Course Brief

Data is used in all organisations to enable people to extract information and make effective decisions. This unit exposes learners to some of the ways data is analysed and used to make effective decisions. Learners will be exposed to different ways of manipulating and presenting data, including spreadsheets. Automating data processing using macros and simple databases will also be explored.


  • This course is offered in 50 contact hours.

Upon successful completion of this unit, learners will be able to:

  1. Describe the importance of data within an organizational context;
  2. Use spreadsheets to generate information from data to support organizational objectives;
  3. Use simple relational databases to address the shortcomings of spreadsheets;
  4. Describe general data accessibility issues;
  5. Describe current industry trends and new developments.

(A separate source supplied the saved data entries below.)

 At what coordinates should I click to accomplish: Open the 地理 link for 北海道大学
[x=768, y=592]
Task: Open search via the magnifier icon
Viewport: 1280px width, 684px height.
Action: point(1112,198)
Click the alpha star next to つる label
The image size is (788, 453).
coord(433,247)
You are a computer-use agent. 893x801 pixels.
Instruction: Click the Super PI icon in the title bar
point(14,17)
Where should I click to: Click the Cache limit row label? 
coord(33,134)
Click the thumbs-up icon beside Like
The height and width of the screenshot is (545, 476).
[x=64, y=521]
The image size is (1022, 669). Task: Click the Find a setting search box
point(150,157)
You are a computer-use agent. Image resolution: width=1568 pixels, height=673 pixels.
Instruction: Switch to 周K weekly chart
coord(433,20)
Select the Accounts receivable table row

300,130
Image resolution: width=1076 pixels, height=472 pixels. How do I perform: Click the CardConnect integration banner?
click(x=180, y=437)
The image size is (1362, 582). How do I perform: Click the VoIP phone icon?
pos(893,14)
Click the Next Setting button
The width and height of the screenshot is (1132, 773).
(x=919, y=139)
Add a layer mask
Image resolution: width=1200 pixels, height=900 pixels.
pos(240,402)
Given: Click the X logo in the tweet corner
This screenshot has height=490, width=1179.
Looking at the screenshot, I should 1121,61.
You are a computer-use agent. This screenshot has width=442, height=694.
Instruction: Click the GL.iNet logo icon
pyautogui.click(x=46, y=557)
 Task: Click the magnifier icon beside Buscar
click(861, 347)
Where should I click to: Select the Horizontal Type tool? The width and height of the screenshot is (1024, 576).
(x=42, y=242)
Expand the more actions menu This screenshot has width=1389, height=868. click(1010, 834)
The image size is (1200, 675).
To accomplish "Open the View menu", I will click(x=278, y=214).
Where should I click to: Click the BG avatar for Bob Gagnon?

Describe the importance of data within an organizational context:

  • Data as an organizational asset: The importance of data as an organizational asset; the relationship between data and information; the importance of high quality data; characteristics of high quality data (eg validity, reliability, timeliness, fit for purpose, etc.); common problems with organizational data  (eg separation and isolation of data, duplication of data,  data inconsistencies, etc.).
  • Data sources and data collection techniques & tools: Different ways of classifying data (eg primary vs secondary; internal vs external; qualitative vs quantitative); data collection techniques (eg observation, interviews, surveys, simulation, etc.); data collection tools (eg spreadsheets).

 

Use spreadsheets to generate information from data to support organizational objectives:

  • Introduction to Spreadsheets: Different uses of spreadsheets; basic spreadsheet features and navigation; basic data entry and formatting.
  • Apply descriptive statistics to spreadsheet data: Use of basic formulas (eg addition, subtraction, multiplication, division, etc.) and basic functions (eg summations, counts, averages, minimum, maximum, etc.) to manipulate spreadsheet data.
  • Present spreadsheet data using appropriate media: Present data using tabulated description (i.e. tables), graphical description (i.e. graphs and charts), and high-level statistical commentary (i.e. high-level discussion of the results).
  • Interpret spreadsheet data to generate information as a basis for decision-making: Produce basic reports utilizing analysed data to aid in management decision-making.

 

Use simple relational databases to address the shortcomings of spreadsheets:

  • Describe limitations of spreadsheets when data volumes increase: eg cumbersome data retrieval, issues with multi-user access, issues with data integrity and data validation, etc.
  • Describe how spreadsheet limitations can be addressed by relational databases: eg ease of data retrieval, multi-user access, enforcement of data integrity and data validation, etc.
  • Introduction to relational databases: Different uses of relational databases; relational database structure (fields, rows/tuples and tables/relations); primary keys and foreign keys; simple data types.
  • Apply relational database principles and design: Create and populate tables in a database; setup table relationships; perform basic queries; design simple forms; generate simple reports.

 

Describe general data accessibility issues:

  • Describe the related issues of data security (i.e. protecting data against unauthorized users), data integrity (i.e. protecting data against authorized users), and data recovery (i.e. bringing data back to a usable, consistent state after a failure).

 

Describe current industry trends and new developments:

  • Describe recent advances, developments and trends in data analysis/ data management (eg use of software application packages, data warehousing and data mining, etc.).